I wanted a title that incorporated a word from another language, and given my severely limited knowledge of Chinese, that was tricky. So I went with "farlang." It's easy to say, easy to spell, and with any luck, simple enough to keep you coming back to read what I have to say.

I'm not crazy, I promise.

For the past few months I've had a reoccurring daydream that I'm running, running as fast as I can and I'm approaching a huge cliff that I'll either soar off of or take a nose dive.

Well friends, I'm about to jump.

 It's so cliche, I know. But I promise I don't actually try make it happen, it just comes to me.

As expected my last semester of school was a mad dash to figure out exactly what I want to do with my life. Talk about exhausting. I knew I wanted to go abroad, preferably to Jordan or a Spanish-speaking nation, after which I would move to Boston or DC, land a stellar job, get my Masters and live my dream. Instead I find myself going to China.


“You’re going to China?” Yes, I’m going to China. “Wow. That’s crazy!” Yes, I know it’s crazy. Then the dumbfounded look of awe from each newly informed friend usually lasts for up to ten seconds before breaking into more rapid-fire questions. That scene has been played out at least once every day for the past month and a half.

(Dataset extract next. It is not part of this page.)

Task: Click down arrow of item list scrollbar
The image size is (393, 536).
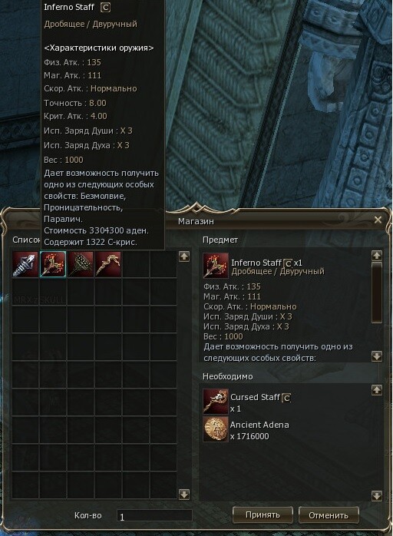Action: tap(184, 494)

Yes, I’m moving to China. I find myself having to repeat that over and over in my head as I try to digest it. In all my endeavors, none have proven more emotionally draining than when I try to process the fact that I’m moving to a country that I only have vague generalizations of what to expect.

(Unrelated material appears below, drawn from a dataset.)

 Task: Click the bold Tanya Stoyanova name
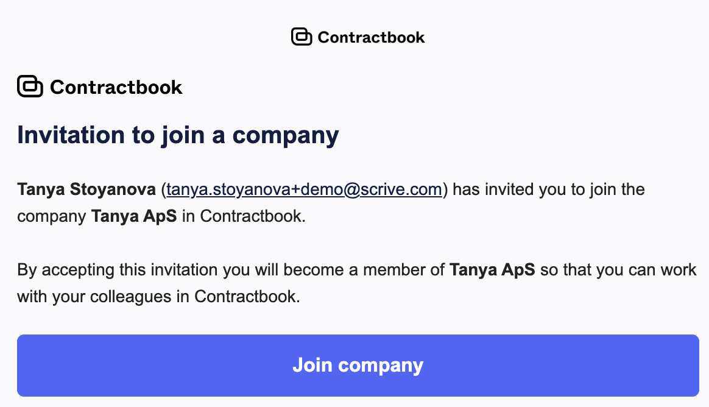(86, 189)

I have zero expectations for China. I never ever saw myself going to Asia, it’s not that I didn’t want to, I just had never thought about it. I guess that’s the beauty of this adventure. China to me is like a blind date, all that I really know about him [China] is what I was able to creep off his limited public profile on Facebook.

To me, China is Beijing, Shanghai, Hong Kong and Xi’an with a landmass the size of the United States lying in between them all. It’s the land of emperors and the world’s largest wall. It’s home to the most people in the entire world. And to my eyes the language is a tangled web of darts and dashes forming an incomprehensively beautiful script.

China also happens to be the last communist world power. I’ve studied their government and gained a solid understanding of the economic machine that keeps GDP growing at a rate of nearly 10 per-cent a year. China is also on the winning side of a nauseatingly large trade deficit with the United States. In this economic climate, that’s rather disconcerting.

Everything from my sunglasses to my water cups to the picture frames on my wall is made in China. I read last fall that one Chinese city makes only buttons. In fact, 80 per-cent of the buttons used in the clothes that are made in China (so like half of my closet) are made in that one city. It’s a thriving button-industry city – can you imagine!

Yet, the Chinese people I’ve met break every economic or government-laden generalization I have dreamt up about the country. By far they are some of the most friendly, kind-hearted people I know. My Chinese friends are fiercely patriotic and are thrilled I want to learn more about their home.

So off I go.

Off I go to the land where Facebook and Twitter are blocked. My best friend, Google, won’t be accompanying me either. Hell, I haven’t quite figured out how I’m going to stream this blog since most blogging sites are blocked by the Great Firewall.

I’ve got three months to prepare for the adventure of my life. At this point, four out of five days are good ones when I think of the incredible people, the great university I’ll be working at, the beautiful cities and the millennia of traditions that still are proudly practiced.

But every now and then, the fear of the unknown envelops me. The language barrier, the humungous cities, and expansive government kind of freak me out.

When I go, I’ll be ready. And knowing me, after a month I won’t want to come home.

In the meantime, I'll get to practice my Spanish during a service trip to Guatemala. I leave the day after graduation (Sunday). My life is 73 levels of fantastic right now.